BACKGROUND: A study was carried out to evaluate the potential place of spiral volumetric computed tomography (SVCT) in the diagnostic strategy for pulmonary embolism. METHODS: In a prospective study 249 patients with clinical suspicion of pulmonary embolism were evaluated with various imaging techniques. In all patients a ventilation/perfusion (V/Q) scan was performed. Seventy seven patients with an abnormal V/Q scan underwent SVCT. Pulmonary angiography was then performed in all 42 patients with a non-diagnostic V/Q scan and in three patients with a high probability V/Q scan without emboli on the SVCT scan.
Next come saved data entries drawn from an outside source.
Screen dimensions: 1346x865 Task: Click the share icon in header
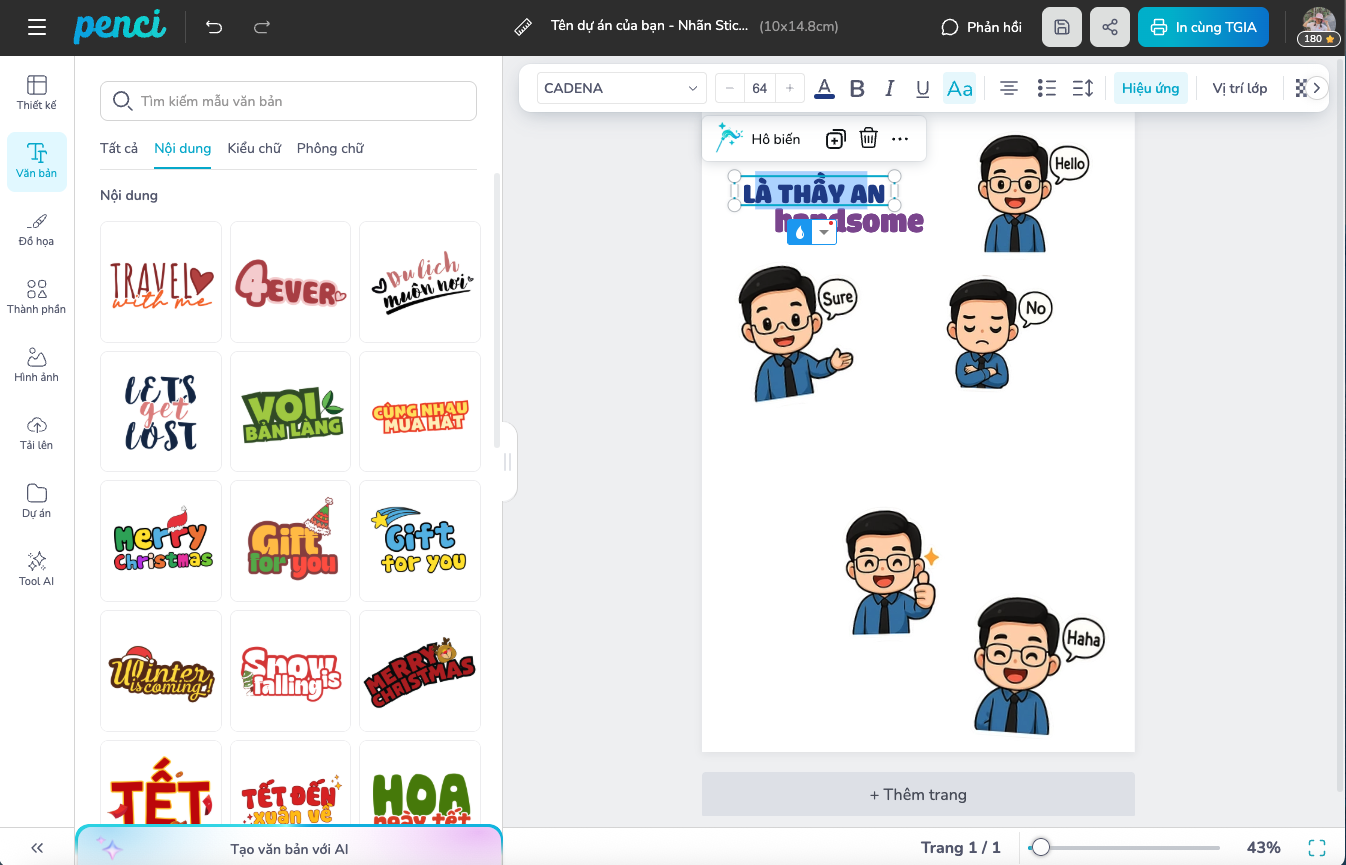(1110, 27)

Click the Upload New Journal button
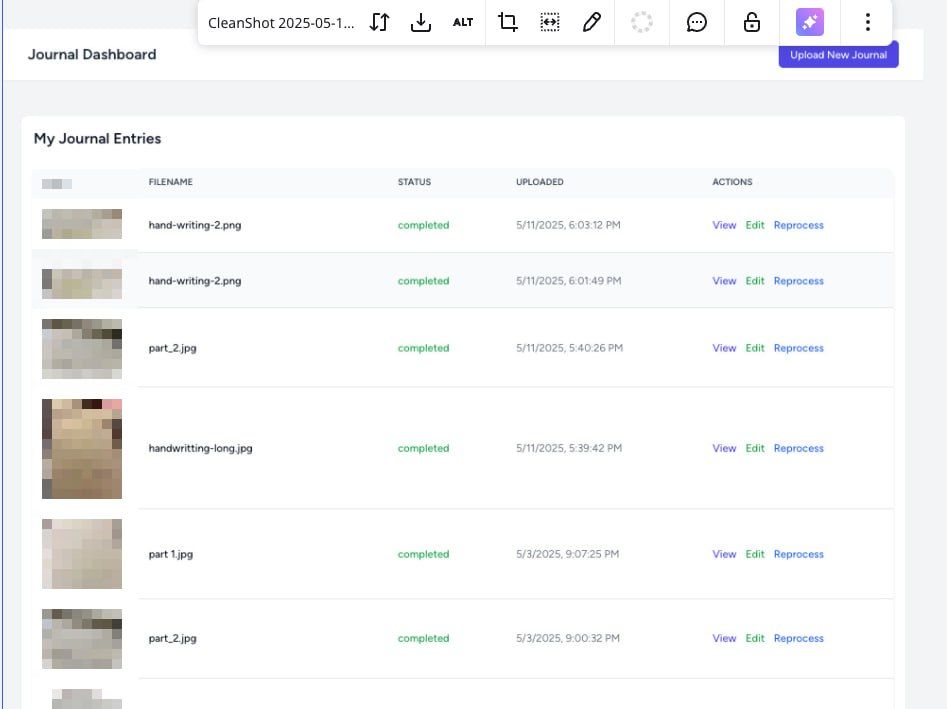838,55

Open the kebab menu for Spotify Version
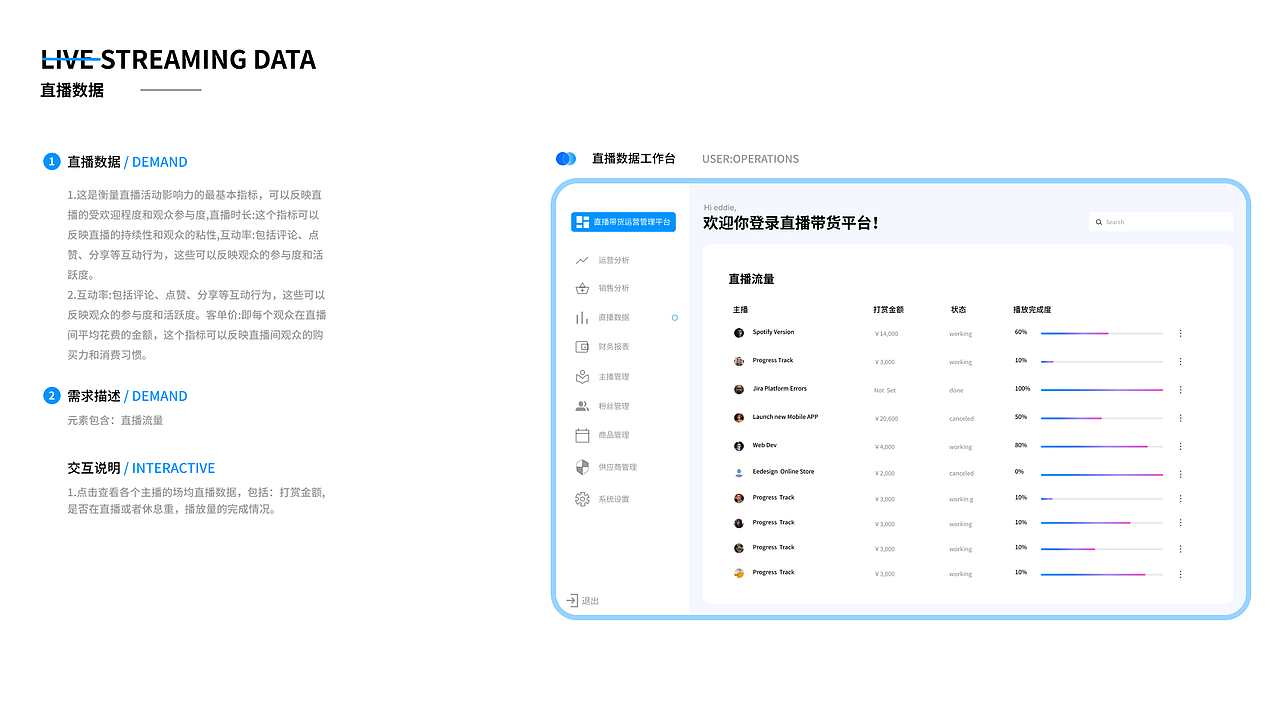click(1180, 332)

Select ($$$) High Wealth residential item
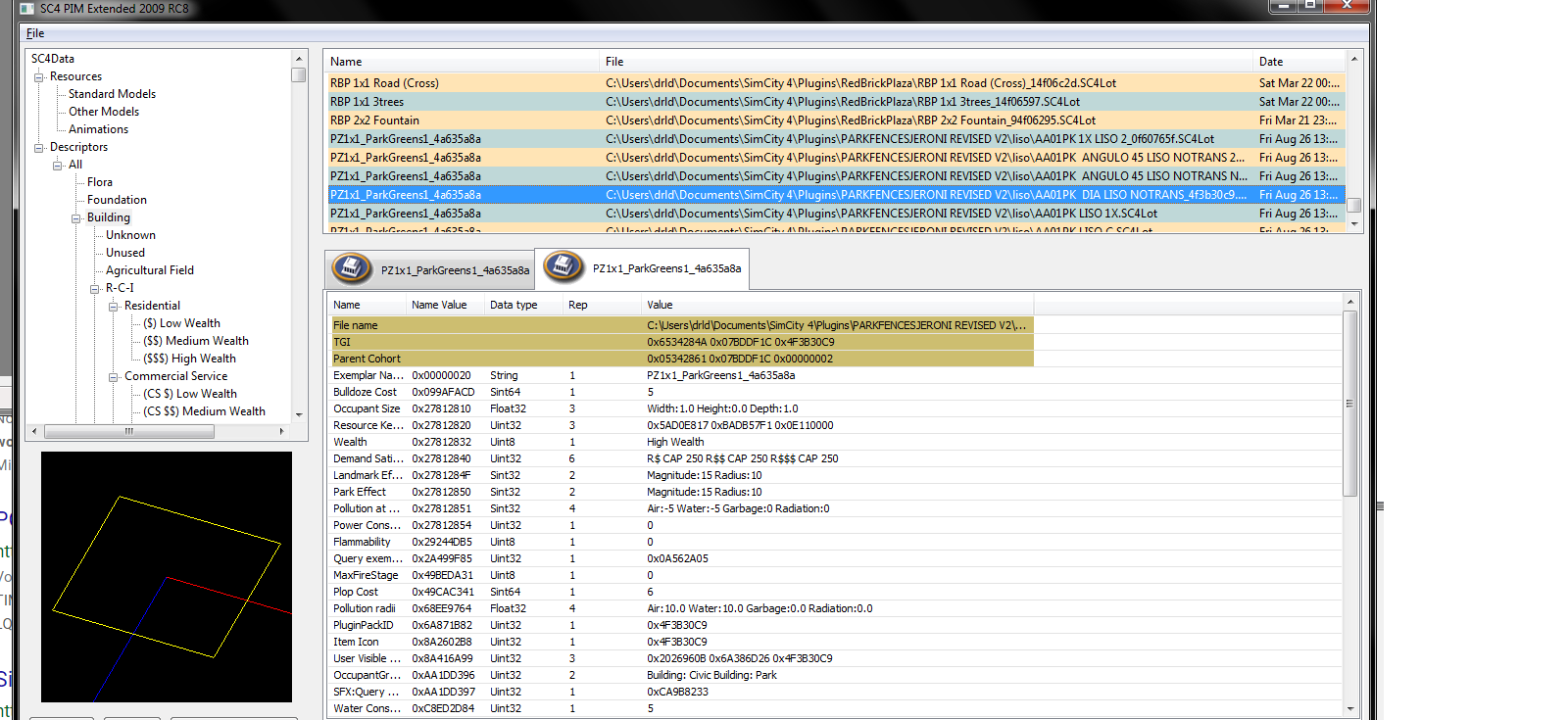[x=189, y=359]
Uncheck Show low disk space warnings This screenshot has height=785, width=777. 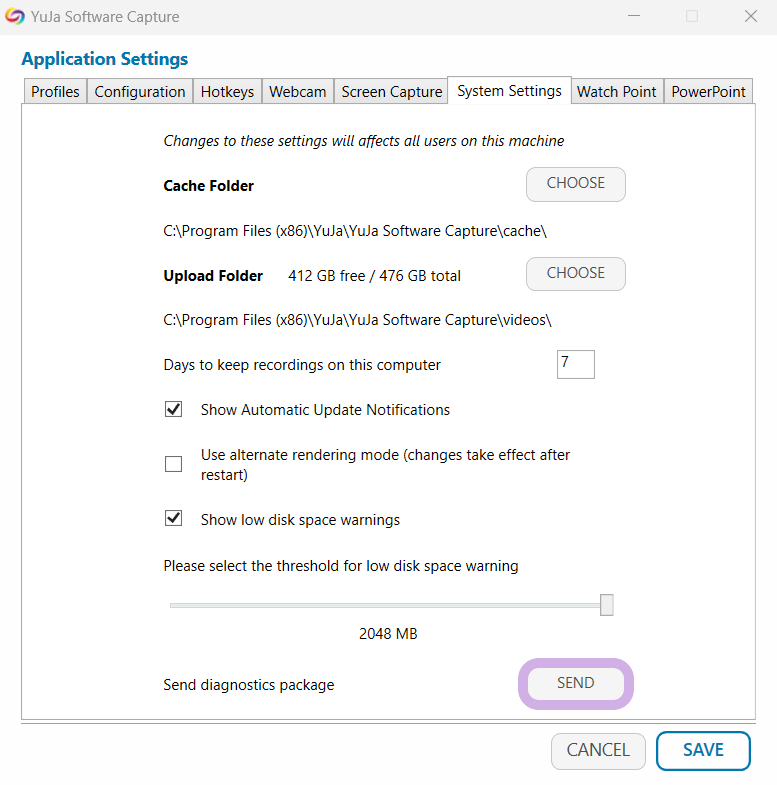tap(174, 519)
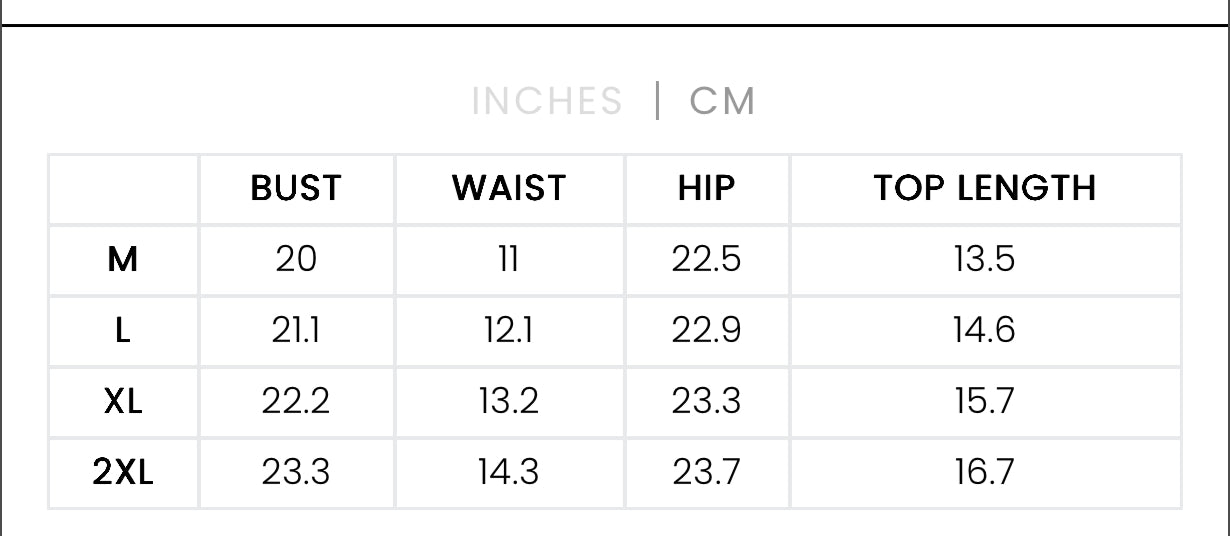Click bust value 21.1 for size L
Screen dimensions: 1230x536
(296, 331)
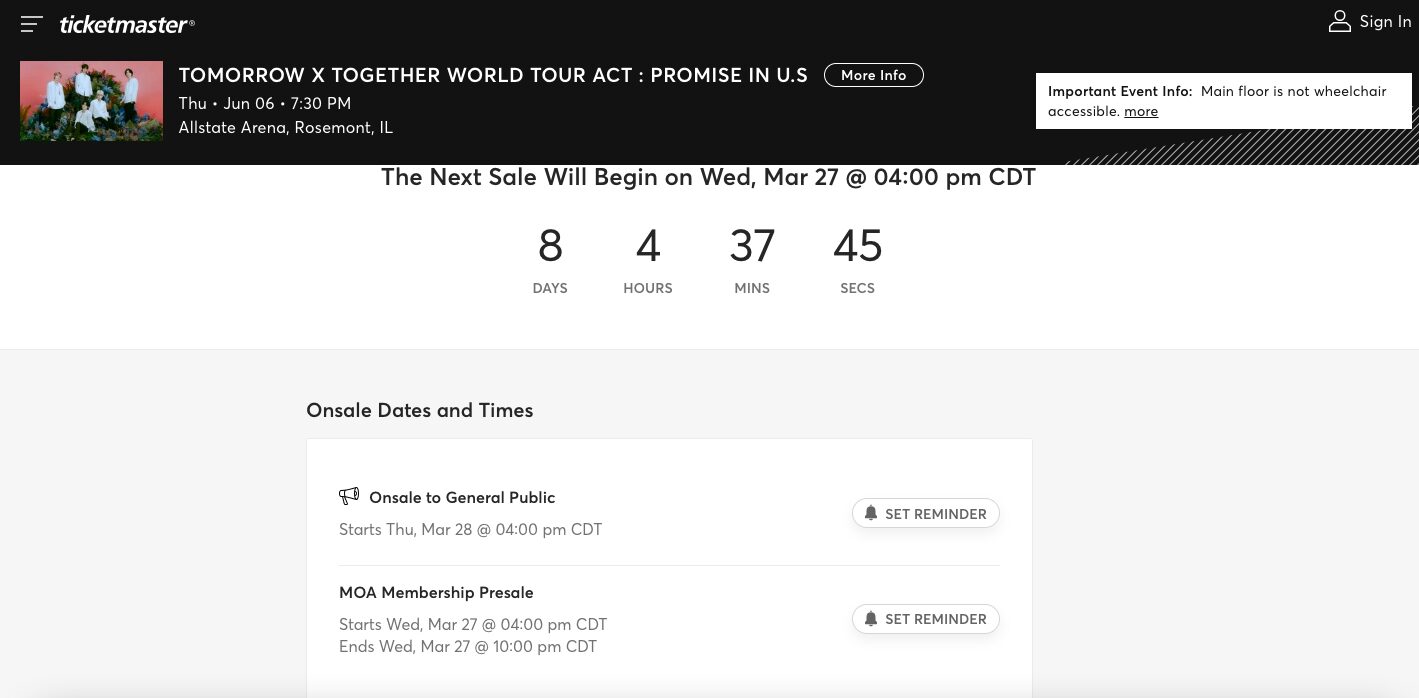This screenshot has width=1419, height=698.
Task: Click the Ticketmaster logo
Action: point(127,24)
Patients with an abnormal perfusion scan also underwent ultrasonography of the legs for the detection of deep vein thrombosis. RESULTS: One hundred and seventy two patients (69%) had a normal V/Q scan. Forty two patients (17%) had a non-diagnostic V/Q scan, and in five of these patients pulmonary emboli were found both by SVCT and pulmonary angiography. In one patient, although SVCT showed no emboli, the angiogram was positive for pulmonary embolism. In one of the 42 patients the SVCT scan showed an embolus which was not confirmed by pulmonary angiography. The other 35 patients showed no sign of emboli. Thirty five patients (14%) had a high probability V/Q scan, and in 32 patients emboli were seen on SVCT images. Two patients had both a negative SVCT scan and a negative pulmonary angiogram. In one who had an inconclusive SVCT scan pulmonary angiography was positive. The sensitivity for pulmonary embolism was 95% and the specificity 97%; the positive and negative predicted values of SVCT were 97% and 97%, respectively. CONCLUSIONS: SVCT is a relatively noninvasive test for pulmonary embolism which is both sensitive and specific and which may serve as an alternative to ventilation scintigraphy and possibly to pulmonary angiography in the diagnostic strategy for pulmonary embolism.